=== Fragmento para leer ===
▼▼▼

Tras nuestra dantesca experiencia en el duomo de Arezzo, acudimos a la cita con el matrimonio Lubomirski, que tuvo lugar en un restaurante en la plaza, pues cualquier observador un poco avisado podría haber llegado a la conclusión de que no era ni hora de tomar el vermú ni de tomar el café. Viendo los aires de los camareros, me fui preparando para lo peor, estaba claro que nos iban a espetar como a las sardinas en Málaga. Y me uní al grupo para hacer un poco de gasto en la conversación. Lubomirska a M., a bocajarro -si yo lo escuché, nuestra acompañante también tuvo que escucharlo- “E Lola dove c’è?”. La respuesta un tanto azorada pero entera de M. fue antológica: “Aaaa. No ha venido” (no lo pongo en italiano, porque se pierde mucho en la traducción). Cada día admiro más a este hombre. Es un judoka de las preguntas poco diplomáticas o cuando menos inoportunas. Comienzo a preguntarme quién será nuestra acompañante el próximo año, y dentro de dos años o de tres. Y naturalmente pienso en la zozobra, duda o simple cotilleo de sus amigos de Italia haciendo cábalas para ver qué compañía o compañías femeninas van a acompañar al marqués cada verano. Es imposible no sentirse un poco celoso de la vida que lleva.

▲▲▲

Datos para localizar objetivos visibles:
▼▼▼

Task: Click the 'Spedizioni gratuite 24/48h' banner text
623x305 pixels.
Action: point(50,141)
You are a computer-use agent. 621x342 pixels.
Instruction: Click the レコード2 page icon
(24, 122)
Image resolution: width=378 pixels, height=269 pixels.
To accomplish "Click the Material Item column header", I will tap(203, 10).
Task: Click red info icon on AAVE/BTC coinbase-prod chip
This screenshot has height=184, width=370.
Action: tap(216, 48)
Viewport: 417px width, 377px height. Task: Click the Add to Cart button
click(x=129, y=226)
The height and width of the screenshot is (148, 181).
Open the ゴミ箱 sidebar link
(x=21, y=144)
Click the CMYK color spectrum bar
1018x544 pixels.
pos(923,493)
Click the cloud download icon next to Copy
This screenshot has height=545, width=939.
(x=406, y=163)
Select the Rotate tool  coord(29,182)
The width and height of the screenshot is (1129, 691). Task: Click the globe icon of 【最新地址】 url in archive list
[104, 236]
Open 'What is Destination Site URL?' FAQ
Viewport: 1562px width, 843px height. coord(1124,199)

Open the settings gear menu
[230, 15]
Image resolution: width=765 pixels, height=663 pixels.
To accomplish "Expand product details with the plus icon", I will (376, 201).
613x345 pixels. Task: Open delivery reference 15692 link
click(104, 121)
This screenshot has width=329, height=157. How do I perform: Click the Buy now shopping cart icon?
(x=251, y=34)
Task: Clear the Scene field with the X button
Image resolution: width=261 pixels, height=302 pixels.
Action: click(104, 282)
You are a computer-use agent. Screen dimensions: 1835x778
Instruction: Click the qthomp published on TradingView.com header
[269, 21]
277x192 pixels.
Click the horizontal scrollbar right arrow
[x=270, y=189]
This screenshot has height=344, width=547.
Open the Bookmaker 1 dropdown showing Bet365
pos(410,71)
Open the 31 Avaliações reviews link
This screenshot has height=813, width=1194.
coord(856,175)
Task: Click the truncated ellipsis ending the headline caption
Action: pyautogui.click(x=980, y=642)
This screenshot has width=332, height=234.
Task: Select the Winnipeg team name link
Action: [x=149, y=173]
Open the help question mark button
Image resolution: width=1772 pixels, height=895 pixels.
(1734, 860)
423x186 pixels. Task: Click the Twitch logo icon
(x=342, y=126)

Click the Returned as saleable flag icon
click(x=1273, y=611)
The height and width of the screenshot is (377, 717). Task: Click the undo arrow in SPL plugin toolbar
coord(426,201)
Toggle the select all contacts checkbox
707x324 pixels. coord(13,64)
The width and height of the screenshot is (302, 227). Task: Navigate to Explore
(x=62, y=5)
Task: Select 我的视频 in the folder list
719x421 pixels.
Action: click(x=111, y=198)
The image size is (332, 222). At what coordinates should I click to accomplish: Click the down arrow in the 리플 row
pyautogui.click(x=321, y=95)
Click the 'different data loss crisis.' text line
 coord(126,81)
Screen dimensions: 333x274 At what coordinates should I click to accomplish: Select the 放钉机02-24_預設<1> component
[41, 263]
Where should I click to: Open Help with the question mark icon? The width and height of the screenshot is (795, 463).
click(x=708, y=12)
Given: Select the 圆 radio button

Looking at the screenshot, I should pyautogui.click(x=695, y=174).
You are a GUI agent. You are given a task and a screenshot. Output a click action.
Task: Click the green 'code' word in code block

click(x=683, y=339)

▲▲▲

=== Problema breve ===
Continúa el relato de arriba sobre la cita con el matrimonio Lubomirski en Arezzo a partir de su última oración.

=== Resultado ===
Cometí la imprudencia, para hacerme el interesante, de dirigirme a Lubomirski en alemán (lengua que nunca dominé y que tengo más oxidada que el latín de mis tiempos de monaguillo). Como si me hubiera subido de categoría por hablar la lengua del Káiser o tal vez porque Lubomirski se sentía más cómodo hablando en alemán que en italiano, ya el resto de la conversación, precaria por el desequilibrio lingüístico, transcurrió en alemán. Pero fue interesantísima. Sabía poco de su trayectoria, salvo que M. ha traducido personalmente su poesía y la ha editado en Ars Poetica [1], y por algo que había leído previamente en internet acerca de algunos problemas que había tenido en su tierra natal, Austria, por hablar sin pelos en la pluma en la prensa. Algo que siempre pienso que le va a acabar pasando al marqués con sus artículos tan opinionated. Como decía, la conversación se tornó muy interesante y me di cuenta de que estaba hablando con un austro-húngaro un kakanio, es decir, un hombre Imperial y Real (que eso significaba el palabro de Musil, Kaiserliche und Königliche, K. u. K.). Sentí como si estuviese hablando con el último de los Trotta montando guardia ante la Gruta de los Capuchinos. No pude evitar preguntárselo abiertamente, “Karl, discúlpeme el atrevimiento, pero usted pertenece a la familia de príncipes de origen polaco, los Von Lubomirski, ¿verdad?”.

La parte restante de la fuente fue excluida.